From the material below, reproduce exactly the stretch of lines that begins with the line holding "Other Media (145, 2554)" and ends with the line holding "ドライブレコーダー取付 (222, 2026)", skipping the pictures.

Start of Supplied records

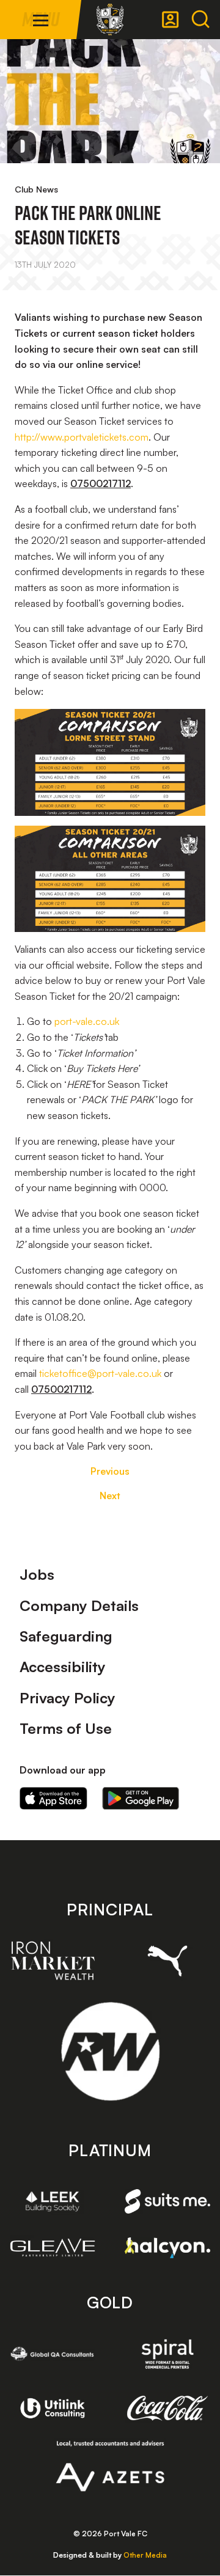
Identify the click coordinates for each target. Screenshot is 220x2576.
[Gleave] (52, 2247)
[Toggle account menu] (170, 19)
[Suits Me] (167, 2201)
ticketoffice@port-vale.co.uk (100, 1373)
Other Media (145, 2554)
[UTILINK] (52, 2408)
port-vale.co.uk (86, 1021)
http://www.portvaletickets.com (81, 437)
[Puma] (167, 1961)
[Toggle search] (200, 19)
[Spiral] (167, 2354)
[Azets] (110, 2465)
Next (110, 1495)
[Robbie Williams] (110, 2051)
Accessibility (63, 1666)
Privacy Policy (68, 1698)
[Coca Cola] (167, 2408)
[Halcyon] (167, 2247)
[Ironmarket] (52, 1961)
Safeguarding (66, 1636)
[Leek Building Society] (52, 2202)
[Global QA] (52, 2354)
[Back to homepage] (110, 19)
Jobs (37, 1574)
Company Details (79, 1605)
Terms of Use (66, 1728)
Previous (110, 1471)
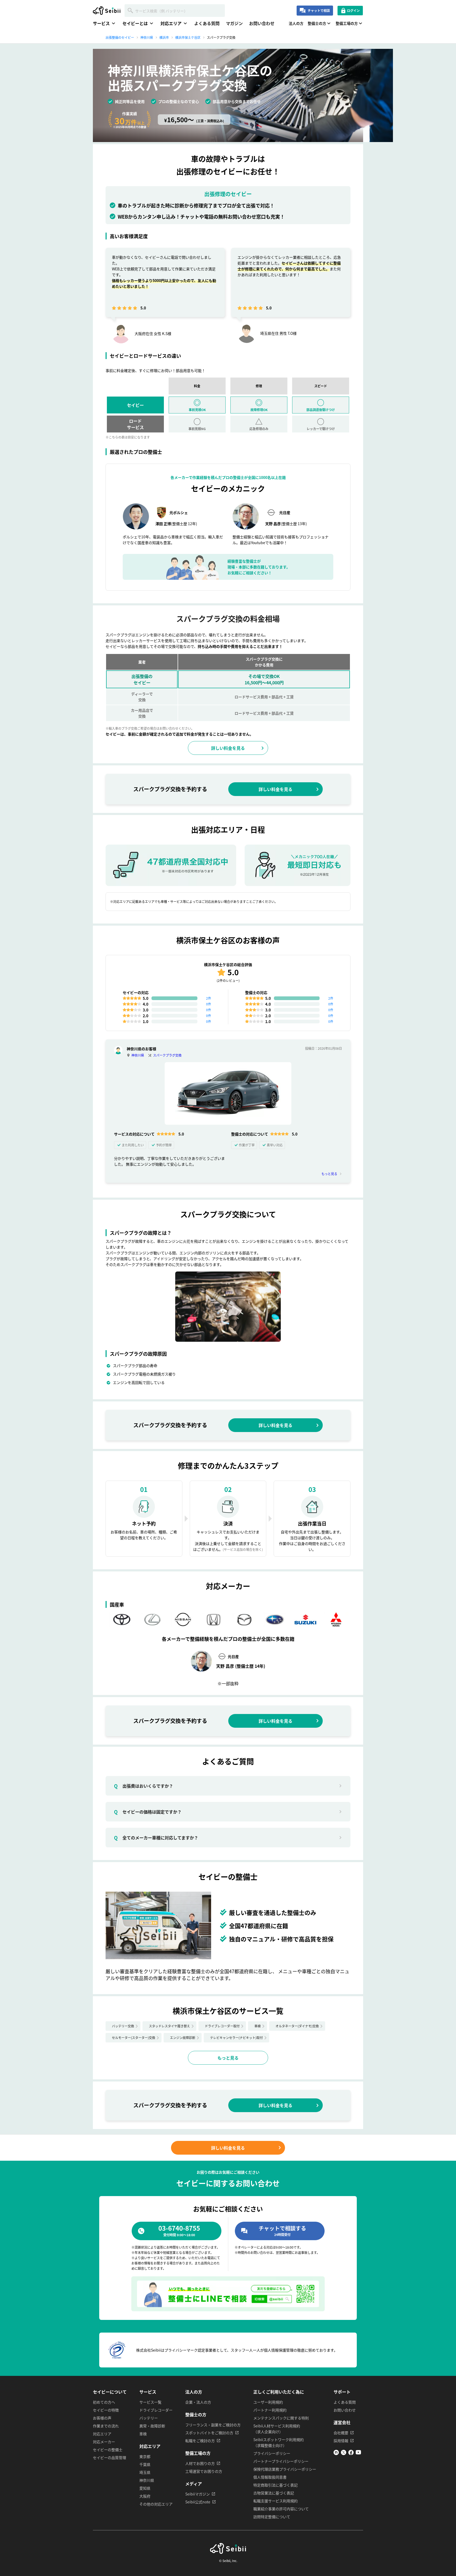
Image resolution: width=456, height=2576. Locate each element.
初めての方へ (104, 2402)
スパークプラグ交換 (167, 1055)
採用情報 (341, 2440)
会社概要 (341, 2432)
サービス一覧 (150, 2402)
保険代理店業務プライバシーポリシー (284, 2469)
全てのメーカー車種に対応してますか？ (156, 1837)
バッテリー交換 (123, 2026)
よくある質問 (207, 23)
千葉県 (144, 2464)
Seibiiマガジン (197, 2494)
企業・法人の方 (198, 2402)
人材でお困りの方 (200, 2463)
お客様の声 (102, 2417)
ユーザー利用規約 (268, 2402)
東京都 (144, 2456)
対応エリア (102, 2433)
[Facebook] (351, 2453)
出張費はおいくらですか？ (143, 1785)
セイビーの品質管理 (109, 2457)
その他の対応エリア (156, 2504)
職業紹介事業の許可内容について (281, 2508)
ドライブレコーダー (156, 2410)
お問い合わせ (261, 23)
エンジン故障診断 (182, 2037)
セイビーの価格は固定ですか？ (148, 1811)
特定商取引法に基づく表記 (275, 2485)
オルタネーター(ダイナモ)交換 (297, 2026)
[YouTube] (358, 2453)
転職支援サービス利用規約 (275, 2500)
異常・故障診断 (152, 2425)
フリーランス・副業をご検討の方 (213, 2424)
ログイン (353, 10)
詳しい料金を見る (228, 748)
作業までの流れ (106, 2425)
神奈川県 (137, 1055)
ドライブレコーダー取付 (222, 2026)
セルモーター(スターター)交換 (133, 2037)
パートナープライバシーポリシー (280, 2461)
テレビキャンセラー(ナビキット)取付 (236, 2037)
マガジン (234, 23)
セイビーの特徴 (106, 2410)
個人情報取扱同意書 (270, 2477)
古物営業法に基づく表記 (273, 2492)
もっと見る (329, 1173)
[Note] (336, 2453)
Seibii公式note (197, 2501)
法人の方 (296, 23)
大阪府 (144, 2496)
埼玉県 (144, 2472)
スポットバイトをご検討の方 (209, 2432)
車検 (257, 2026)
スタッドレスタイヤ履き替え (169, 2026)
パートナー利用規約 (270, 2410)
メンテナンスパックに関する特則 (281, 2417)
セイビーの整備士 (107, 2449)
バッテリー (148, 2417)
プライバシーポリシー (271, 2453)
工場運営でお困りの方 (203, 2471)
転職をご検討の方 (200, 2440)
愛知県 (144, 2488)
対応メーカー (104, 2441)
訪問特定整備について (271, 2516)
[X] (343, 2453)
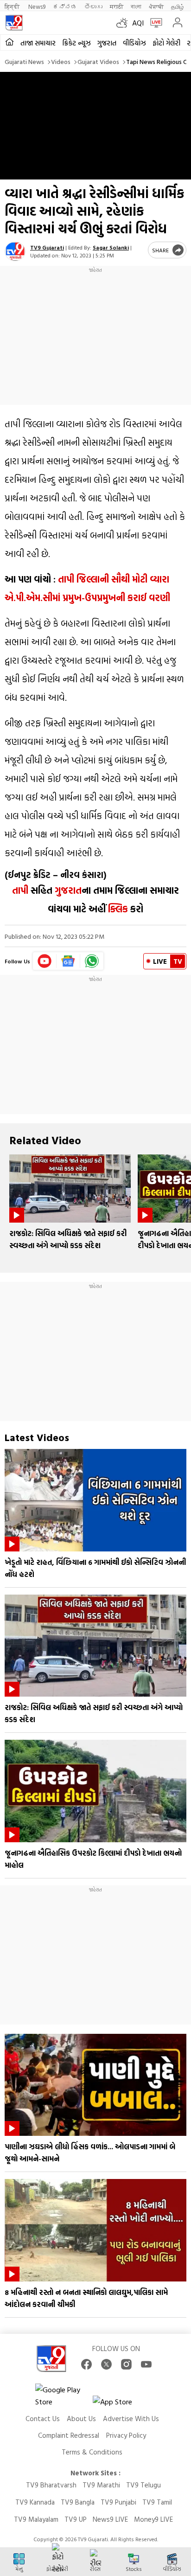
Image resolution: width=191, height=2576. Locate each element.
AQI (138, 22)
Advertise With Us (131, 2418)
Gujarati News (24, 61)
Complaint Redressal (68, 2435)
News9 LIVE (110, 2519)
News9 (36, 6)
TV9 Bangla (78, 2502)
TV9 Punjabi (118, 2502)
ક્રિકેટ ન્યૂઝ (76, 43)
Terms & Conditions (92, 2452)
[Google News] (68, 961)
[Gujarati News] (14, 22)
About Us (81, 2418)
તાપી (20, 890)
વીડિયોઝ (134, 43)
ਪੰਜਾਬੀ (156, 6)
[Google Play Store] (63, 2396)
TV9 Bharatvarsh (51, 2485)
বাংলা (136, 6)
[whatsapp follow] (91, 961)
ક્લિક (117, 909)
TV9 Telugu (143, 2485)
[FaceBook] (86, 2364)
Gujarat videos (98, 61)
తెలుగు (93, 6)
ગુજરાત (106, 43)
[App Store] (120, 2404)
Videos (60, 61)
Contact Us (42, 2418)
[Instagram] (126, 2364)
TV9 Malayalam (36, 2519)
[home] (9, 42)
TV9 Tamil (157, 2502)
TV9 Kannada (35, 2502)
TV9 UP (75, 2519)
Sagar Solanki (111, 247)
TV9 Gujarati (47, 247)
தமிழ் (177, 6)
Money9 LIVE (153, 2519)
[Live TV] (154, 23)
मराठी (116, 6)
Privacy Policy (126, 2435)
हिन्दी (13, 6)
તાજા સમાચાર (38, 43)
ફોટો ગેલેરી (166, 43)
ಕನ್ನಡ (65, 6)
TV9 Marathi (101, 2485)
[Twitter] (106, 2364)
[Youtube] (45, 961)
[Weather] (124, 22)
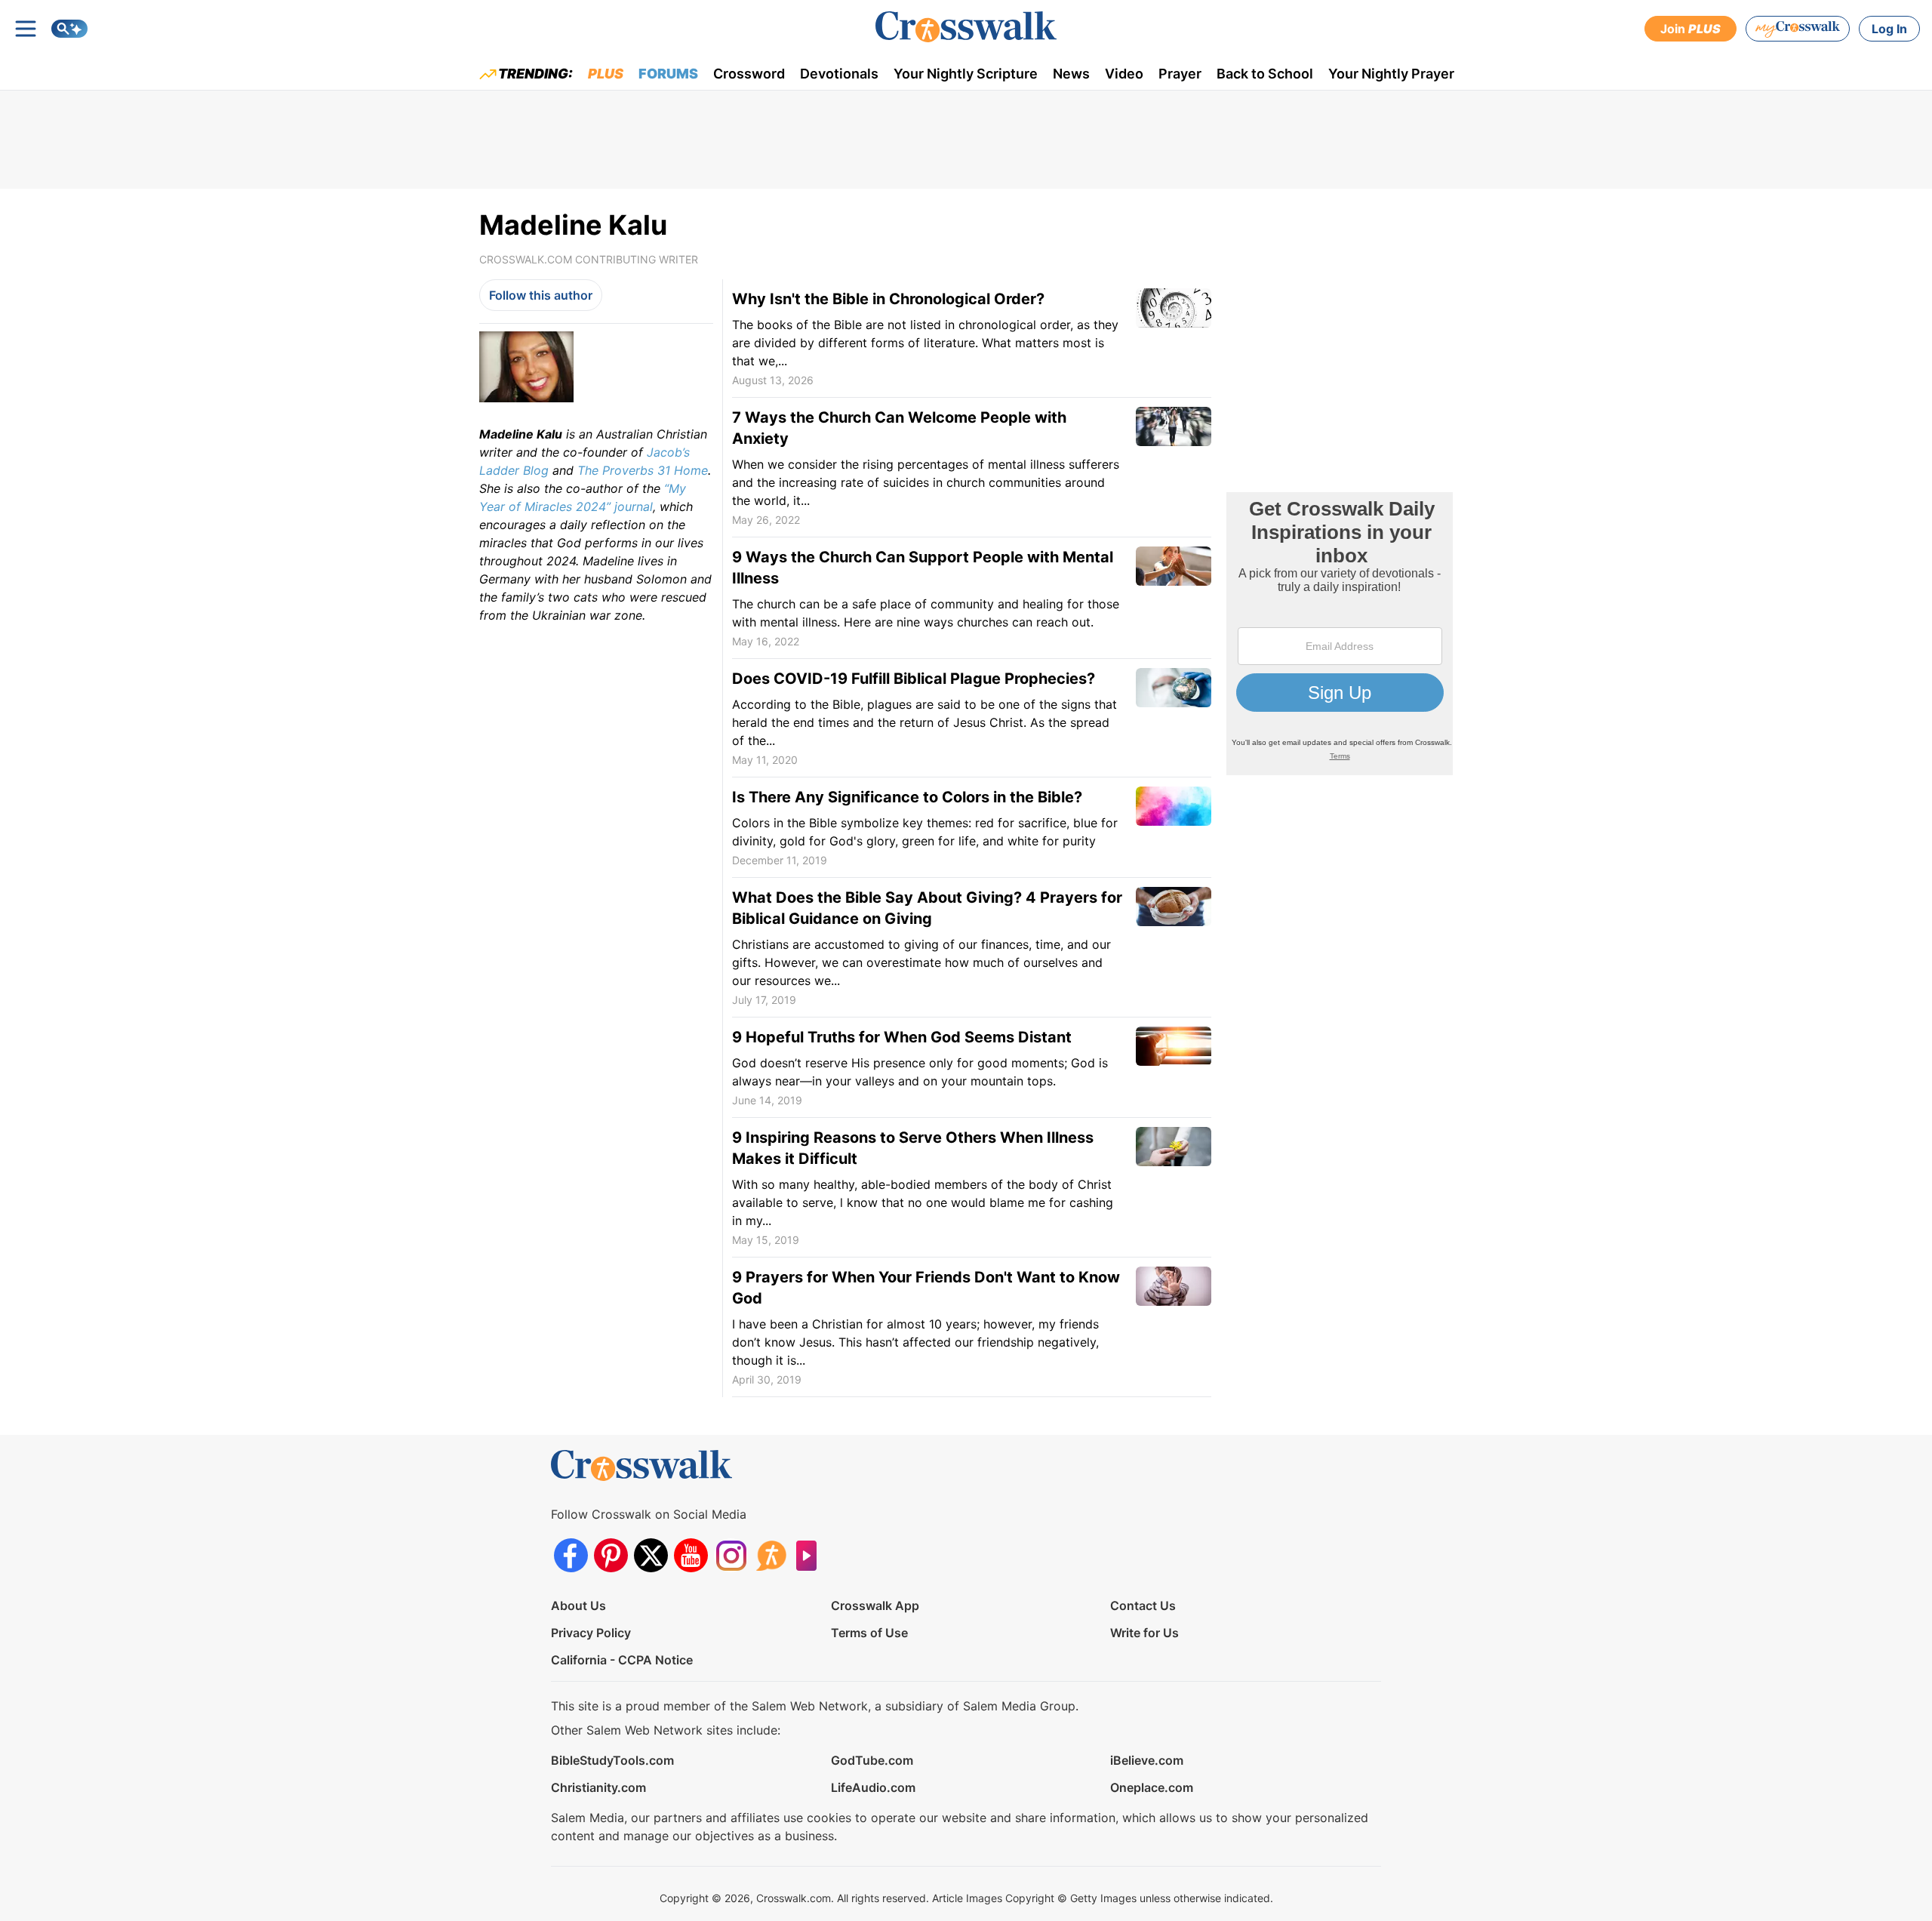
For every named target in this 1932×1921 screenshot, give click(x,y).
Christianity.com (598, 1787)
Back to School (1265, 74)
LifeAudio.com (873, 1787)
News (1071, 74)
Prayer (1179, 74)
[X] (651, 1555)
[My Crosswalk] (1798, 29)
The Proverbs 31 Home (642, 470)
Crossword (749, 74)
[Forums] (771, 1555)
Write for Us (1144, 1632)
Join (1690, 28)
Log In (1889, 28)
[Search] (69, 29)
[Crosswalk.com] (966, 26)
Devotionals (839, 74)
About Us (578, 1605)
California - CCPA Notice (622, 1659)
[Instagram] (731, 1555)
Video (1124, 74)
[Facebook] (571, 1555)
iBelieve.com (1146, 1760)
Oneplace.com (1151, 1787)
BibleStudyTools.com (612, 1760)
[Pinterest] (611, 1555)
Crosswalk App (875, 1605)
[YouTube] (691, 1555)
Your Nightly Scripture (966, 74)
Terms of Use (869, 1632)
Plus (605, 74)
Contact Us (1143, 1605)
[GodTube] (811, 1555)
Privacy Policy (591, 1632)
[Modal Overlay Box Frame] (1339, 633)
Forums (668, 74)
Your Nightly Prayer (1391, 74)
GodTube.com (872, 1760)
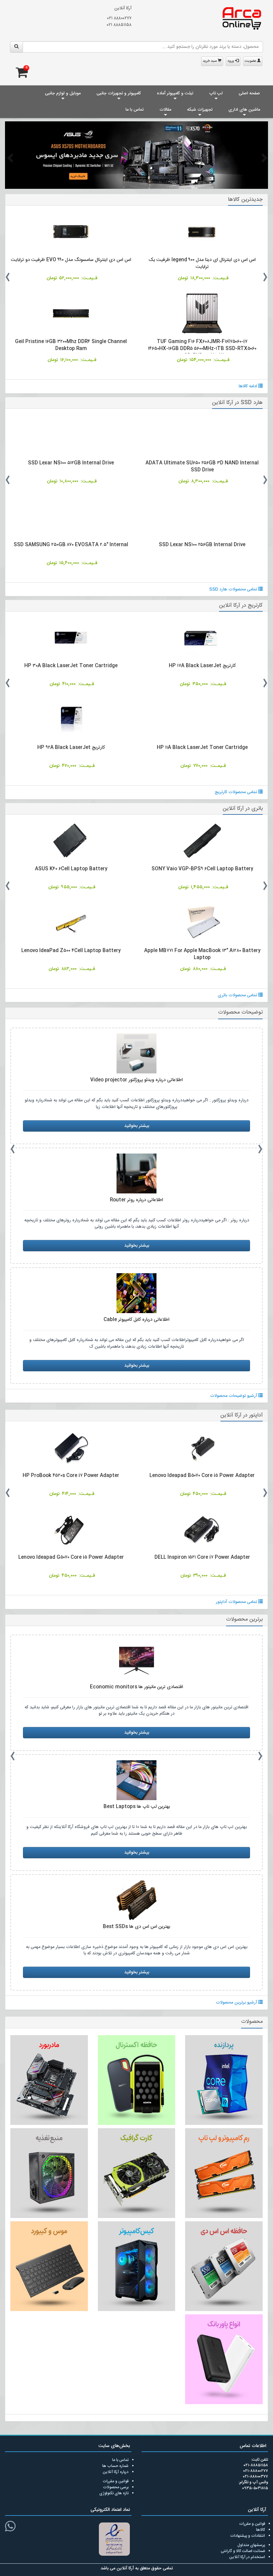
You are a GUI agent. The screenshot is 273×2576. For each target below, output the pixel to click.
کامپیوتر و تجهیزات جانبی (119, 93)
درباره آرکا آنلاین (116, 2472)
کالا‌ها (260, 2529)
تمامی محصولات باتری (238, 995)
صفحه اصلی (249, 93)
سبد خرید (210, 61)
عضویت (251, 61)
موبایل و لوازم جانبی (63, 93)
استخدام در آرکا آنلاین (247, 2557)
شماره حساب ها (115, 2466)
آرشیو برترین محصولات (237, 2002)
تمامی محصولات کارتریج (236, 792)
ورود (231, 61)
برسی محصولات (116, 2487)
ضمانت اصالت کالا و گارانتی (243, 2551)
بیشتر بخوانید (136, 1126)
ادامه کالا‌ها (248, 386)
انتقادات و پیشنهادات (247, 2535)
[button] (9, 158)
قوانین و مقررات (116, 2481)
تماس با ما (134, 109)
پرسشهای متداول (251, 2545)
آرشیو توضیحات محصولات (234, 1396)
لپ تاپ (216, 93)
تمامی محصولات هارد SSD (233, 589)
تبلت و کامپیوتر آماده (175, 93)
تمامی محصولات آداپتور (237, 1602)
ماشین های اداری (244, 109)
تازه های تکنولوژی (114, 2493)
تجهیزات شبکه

End of Supplied records

- [Task result]:
Other Media (145, 2554)
[UTILINK] (52, 2408)
port-vale.co.uk (86, 1021)
http://www.portvaletickets.com (81, 437)
[Puma] (167, 1961)
[Toggle search] (200, 19)
[Spiral] (167, 2354)
[Azets] (110, 2465)
Next (110, 1495)
[Robbie Williams] (110, 2051)
Accessibility (63, 1666)
Privacy Policy (68, 1698)
[Coca Cola] (167, 2408)
[Halcyon] (167, 2247)
[Ironmarket] (52, 1961)
Safeguarding (66, 1636)
[Leek Building Society] (52, 2202)
[Global QA] (52, 2354)
[Back to homepage] (110, 19)
Jobs (37, 1574)
Company Details (79, 1605)
Terms of Use (66, 1728)
Previous (110, 1471)
Image resolution: width=456, height=2576. Locate each element.
初めての方へ (104, 2402)
スパークプラグ交換 (167, 1055)
採用情報 (341, 2440)
会社概要 (341, 2432)
サービス一覧 (150, 2402)
保険代理店業務プライバシーポリシー (284, 2469)
全てのメーカー車種に対応してますか？ (156, 1837)
バッテリー交換 (123, 2026)
よくある質問 (207, 23)
千葉県 (144, 2464)
Seibiiマガジン (197, 2494)
企業・法人の方 (198, 2402)
人材でお困りの方 (200, 2463)
お客様の声 (102, 2417)
ユーザー利用規約 (268, 2402)
東京都 (144, 2456)
対応エリア (102, 2433)
[Facebook] (351, 2453)
出張費はおいくらですか？ (143, 1785)
セイビーの品質管理 (109, 2457)
その他の対応エリア (156, 2504)
職業紹介事業の許可内容について (281, 2508)
ドライブレコーダー (156, 2410)
お問い合わせ (261, 23)
エンジン故障診断 (182, 2037)
セイビーの価格は固定ですか？ (148, 1811)
特定商取引法に基づく表記 (275, 2485)
オルタネーター(ダイナモ)交換 (297, 2026)
[YouTube] (358, 2453)
転職支援サービス利用規約 (275, 2500)
異常・故障診断 (152, 2425)
フリーランス・副業をご検討の方 (213, 2424)
ログイン (353, 10)
詳しい料金を見る (228, 748)
作業までの流れ (106, 2425)
神奈川県 (137, 1055)
ドライブレコーダー取付 (222, 2026)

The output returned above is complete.